WHAT IS REQUIRED:
Extend the abstract on simulating a campus-scale scene with 3D Gaussian Splatting and a physics engine, picking up after its final sentence.

Start of EXCERPTED PASSAGE

MetaSCUT: Large-Scale Scene Simulation based on 3D Gaussian Splatting and Universal Physics Engine

In the fields of digital twins and virtual reality, the accurate reconstruction and interaction of large-scale scenes have become key research focuses. In this paper, we present a digital twin reconstruction of a campus and implement interactive features within the reconstructed scene. For the campus reconstruction, we utilized a self-collected aerial dataset, with each building in the campus divided into several zones, each containing hundreds of multi-view images. We experimented with two mesh reconstruction methods: the first method is based on Gaussian scattering for mesh extraction, where we introduced a regularization term to align the Gaussian model with the scene's surface and used Poisson reconstruction to efficiently extract an accurate mesh. The second method is inspired by divide-and-conquer training approaches based on Gaussian primitives, along with a multi-level detail strategy. Ultimately, we found that the first method outperformed the second. For the interactive component, we primarily used Blender to implement interactive features, such as a physics-simulated vehicle in the virtual campus. Additionally, we explored the use of the Genesis physics simulation engine to control the movement of multiple robotic arms. However, due to Genesis being in its early development stage and its inability to load scenes, we were unable to integrate it into our virtual campus. In conclusion, we have developed an explorative campus scene that integrates large-scale reconstruction with interactive features, offering a novel solution for the precise reconstruction and interaction within large-scale environments.

End of EXCERPTED PASSAGE
Start of COLLECTED DATA

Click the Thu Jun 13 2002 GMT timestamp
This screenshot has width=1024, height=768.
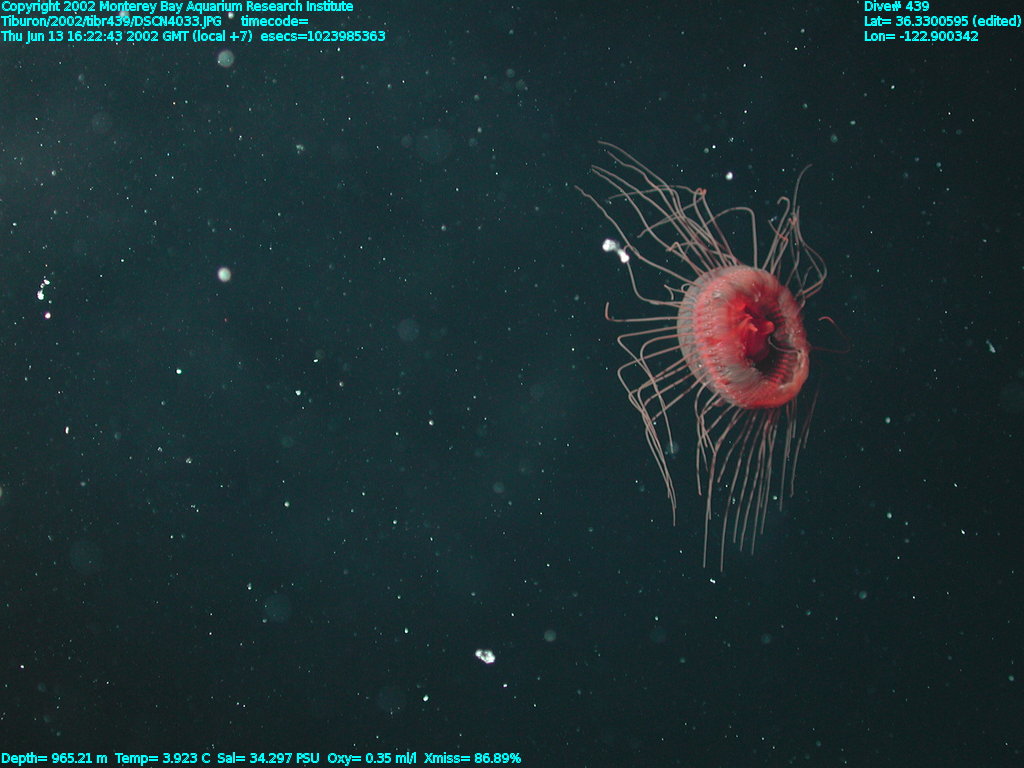126,36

End of COLLECTED DATA

ANSWER SECTION:
Pipeline of our MetaSCUT, which integrates dataset analysis, SuGar-based mesh reconstruction, and Blender-assisted scene rendering. The process begins with aerial data acquisition, including denoising, alignment, and parameter adjustment, to generate an initial point cloud and camera parameters. SuGar mesh reconstruction involves five key steps: generating initial Gaussian representations, optimizing the Gaussians with regularization terms, extracting the mesh using density functions and Poisson reconstruction, refining and binding the mesh, and rendering the scene. Finally, the output mesh is enriched in Blender with Gaussian-based textures, material adjustments, and is exported as static images or videos.